### YOUR TASK
Starting with the line with "Screen dimensions: 240x404" in the entries below and going on through the line with "Given: Select Müşteri Listesi from the drawer", output every line exactly and nothing more. No pictures.

START SUPPLIED RECORDS

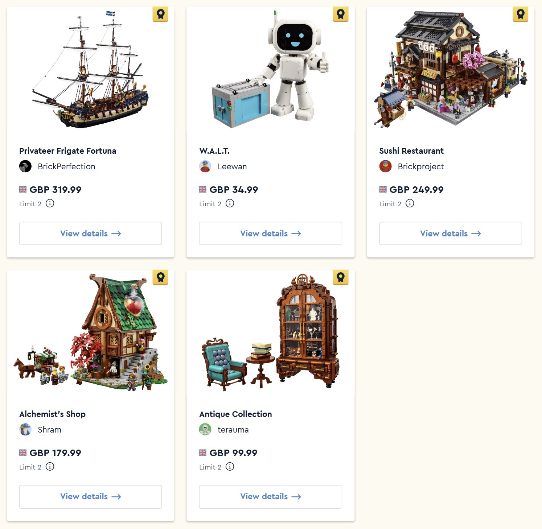Image resolution: width=542 pixels, height=529 pixels.
Task: View details for Privateer Frigate Fortuna
Action: pos(90,233)
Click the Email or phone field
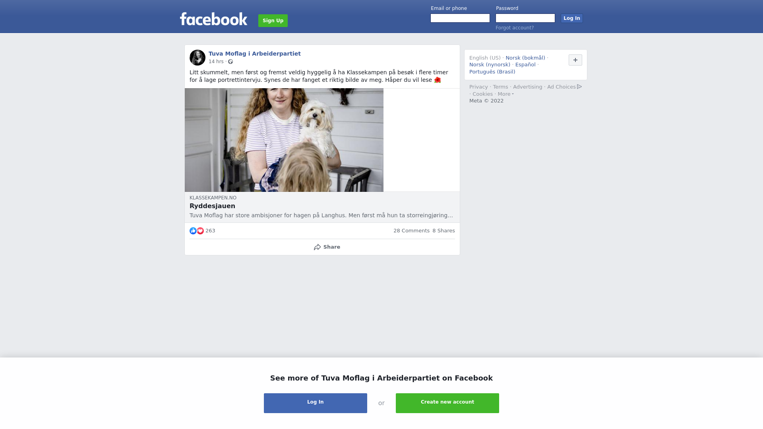This screenshot has height=429, width=763. tap(460, 18)
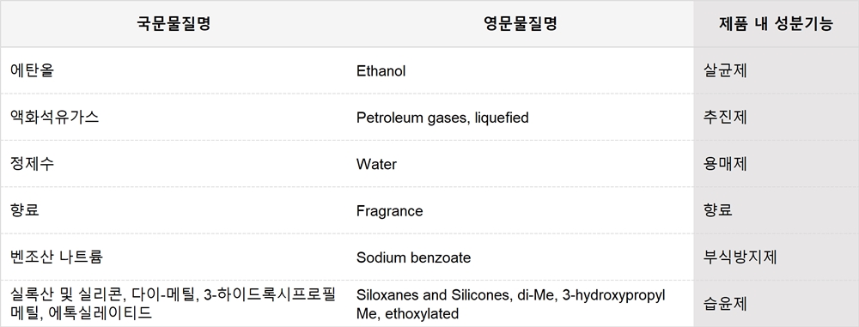859x327 pixels.
Task: Click the Siloxanes and Silicones cell
Action: coord(521,304)
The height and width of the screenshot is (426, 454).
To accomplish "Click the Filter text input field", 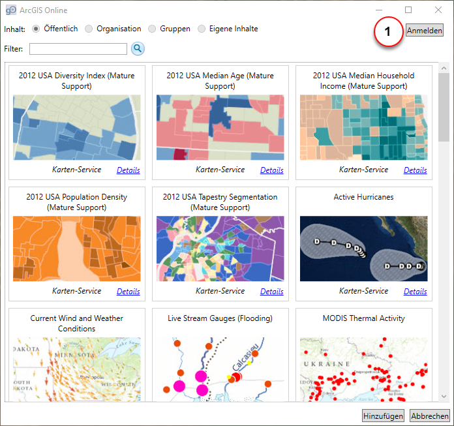I will tap(78, 49).
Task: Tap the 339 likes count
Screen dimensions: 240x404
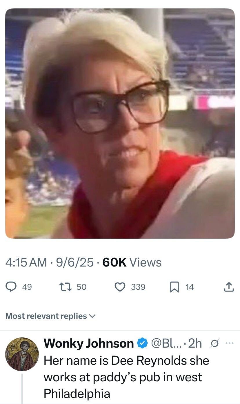Action: (138, 287)
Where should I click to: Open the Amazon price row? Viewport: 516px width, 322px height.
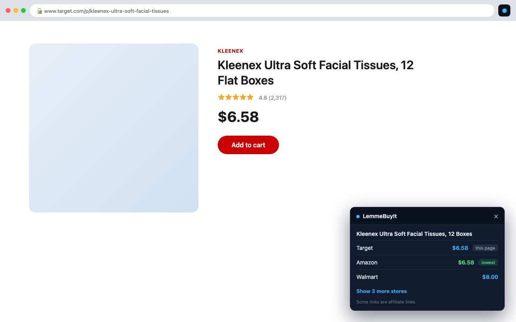[427, 262]
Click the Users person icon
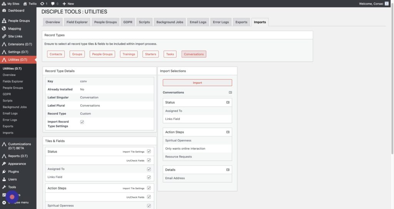 click(x=4, y=179)
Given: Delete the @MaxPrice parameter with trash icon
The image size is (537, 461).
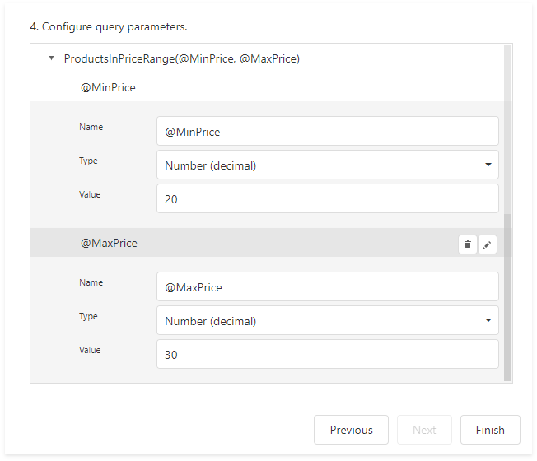Looking at the screenshot, I should tap(468, 244).
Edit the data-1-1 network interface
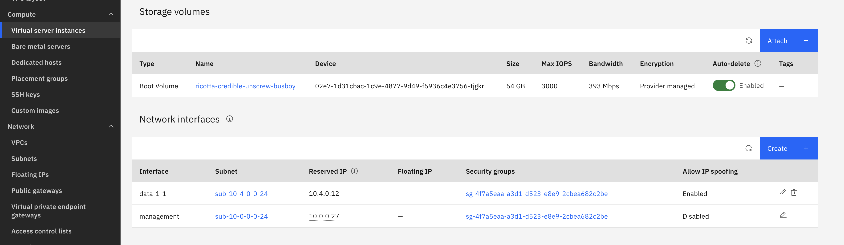 click(783, 193)
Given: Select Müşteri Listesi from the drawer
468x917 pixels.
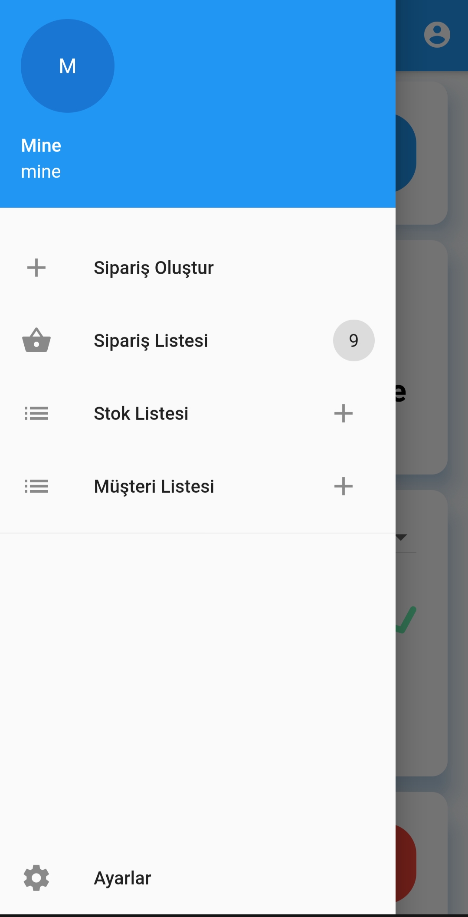Looking at the screenshot, I should [x=198, y=486].
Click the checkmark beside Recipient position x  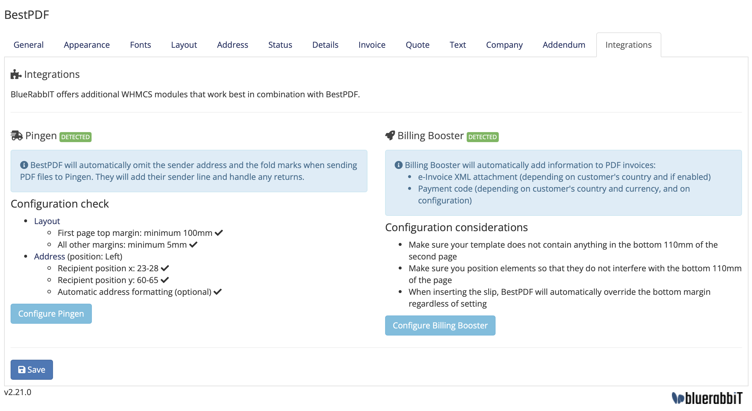click(165, 268)
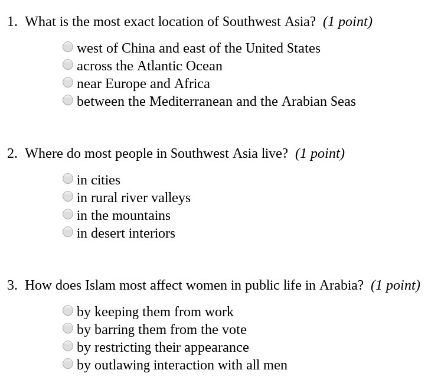Select "in cities" radio button
428x386 pixels.
(68, 179)
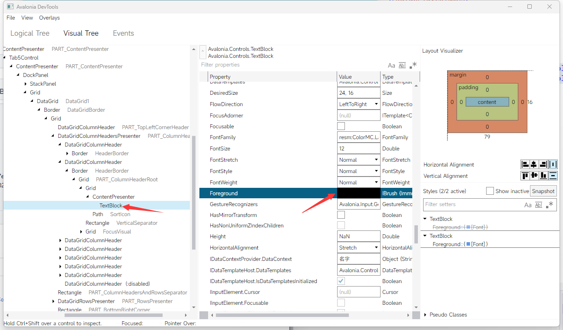Set horizontal alignment to left
The height and width of the screenshot is (330, 563).
click(x=525, y=164)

END SUPPLIED RECORDS

### SOLUTION
Screen dimensions: 240x404
Action: (138, 287)
Where should I click to: Open the Amazon price row? Viewport: 516px width, 322px height.
[427, 262]
Click the Users person icon
 click(x=4, y=179)
Given: Delete the @MaxPrice parameter with trash icon
The image size is (537, 461).
Looking at the screenshot, I should tap(468, 244).
Edit the data-1-1 network interface
 click(783, 193)
Given: Select Müşteri Listesi from the drawer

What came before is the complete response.